On Monday, October 19, members of the Villanova community received an email from Rev. Peter Donohue, OSA, saying that the Villanova Department of Public Safety will be transitioning into a police department by the Fall of 2016.  A select group of officers will undergo extensive training and will eventually carry firearms and defensive equipment on campus.

This email followed shortly after the threat against an “unspecified university near Philadelphia” that left the Villanova community in a state of utter panic and distress on Oct. 5th. While the University has stated that the two events are not explicitly related, a campus police department will be charged with protecting the community against such a situation, were it ever to occur. Since Villanova students have not experienced many instances of fear on campus in their time here, this threat came as a shock that quickly turned into mayhem.  While students tuned into news coverage on other campuses, it was hard to ignore the notion that many schools, including Villanova, brought in police to protect the campus with firearms. 

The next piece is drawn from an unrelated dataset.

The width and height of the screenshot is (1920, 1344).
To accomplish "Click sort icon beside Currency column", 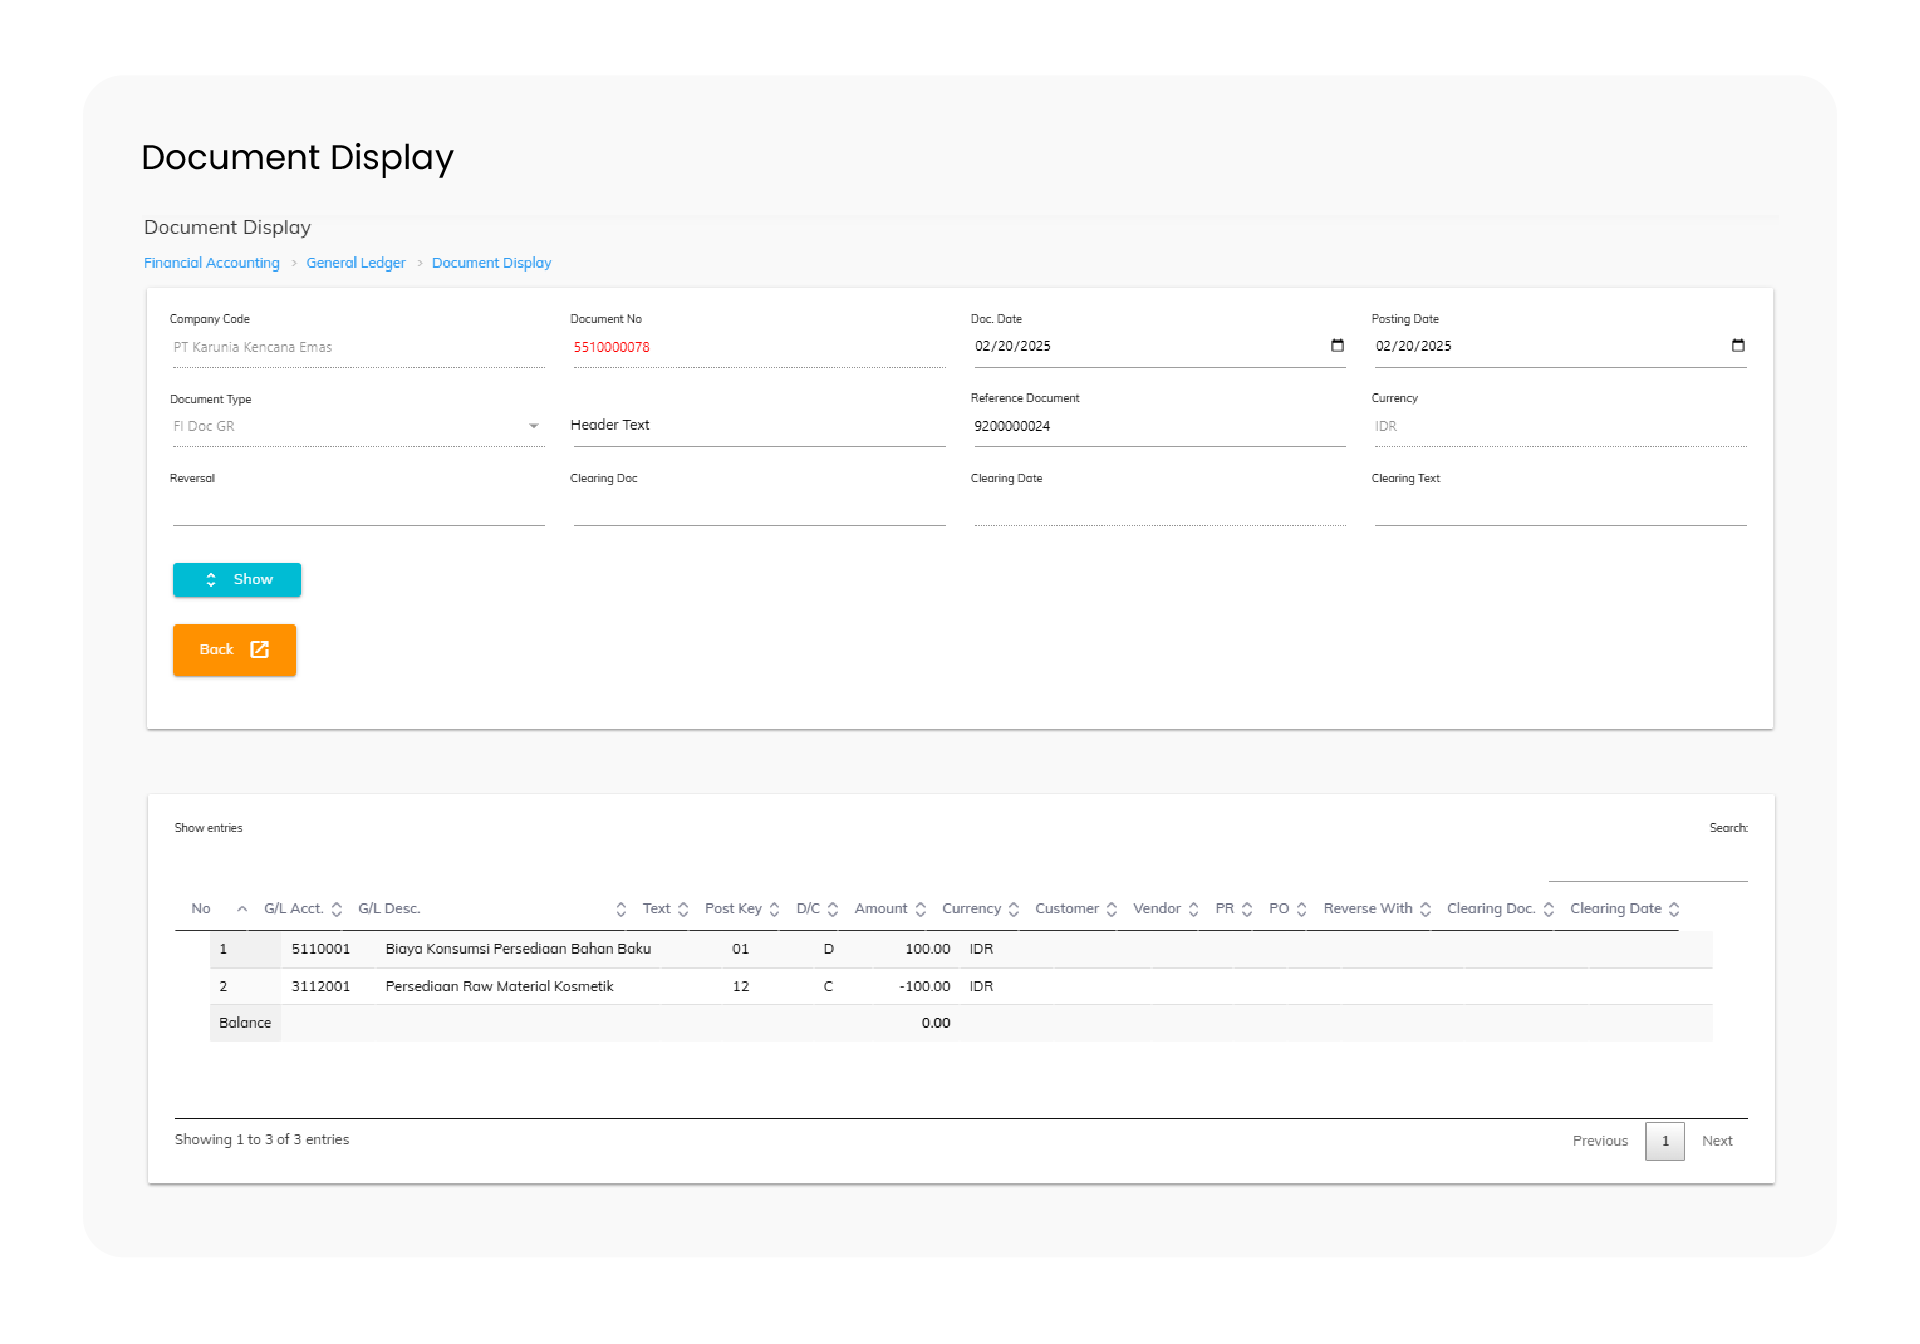I will (x=1014, y=909).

Would having public safety armed have stopped the panic that was Oct. 5th?  The decision to transition Villanova’s public safety department into a police department is not one to be taken lightly.  In a time of constant campus shootings and violence, hostility toward police and the mass hysteria regarding gun control laws, the notion of surrounding a campus with armed guards will cause an uproar.  

The fact that this country has evolved into a place where college campuses need armed guards is devastating, but it may be a devastating reality that people need to accept. The problem with Villanova’s decision to make this transition should not come from a general resentment for guns on campus, but instead from the fact that the community was not very involved in the decision.

Two years ago public forums were held for the commmunity to voice its opinions about arming public safety officers, but the topic was ultimately dropped and silenced. Where were these forums for the students that currently reside on campus and will have to live with the decision of Villanova officials until graduation? 

The only way that this notion can succeed is if the community is kept constantly informed about the situation—unlike this week when the community was left dumbfounded at the sudden decision to obtain police force. Students as well as faculty should be updated throughout the transition process with explicit explanations of what this switch will entail.  Will students receive citations for underage drinking if confronted by campus police? When is armed force acceptable, and what is the protocol for students?

Rev. Donohue is currently traveling and will hopefully be able to address this process further upon his return to campus.  There will be many members of the community who disagree with the decision to fight guns with more guns, but the University can alleviate the situation by maintaining clear communication.  

The most important thing for the Villanova community is to feel safe. Whether that be from outside threats or, in the near future, from having guns on campus, safety is the primary concern.  This transition is no minor incident for Villanova and should not be treated as such from university officials. By keeping students and faculty informed throughout every decision in this transition, the Villanova community can proceed with less fear and more confidence that the switch may ultimately be the right decision.